* About this exercise: Give every entry again, exactly as it stands.

* Recorded data:

┌────────

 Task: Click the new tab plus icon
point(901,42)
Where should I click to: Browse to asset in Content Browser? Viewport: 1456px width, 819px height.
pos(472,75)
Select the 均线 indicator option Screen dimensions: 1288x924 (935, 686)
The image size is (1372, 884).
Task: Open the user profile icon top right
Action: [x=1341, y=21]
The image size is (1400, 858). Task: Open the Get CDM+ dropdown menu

└────────

* Task output:
 Task: Click the new tab plus icon
point(901,42)
Where should I click to: Browse to asset in Content Browser? Viewport: 1456px width, 819px height.
pos(472,75)
Select the 均线 indicator option Screen dimensions: 1288x924 (935, 686)
The image size is (1372, 884).
Task: Open the user profile icon top right
Action: [x=1341, y=21]
The image size is (1400, 858). Task: Open the Get CDM+ dropdown menu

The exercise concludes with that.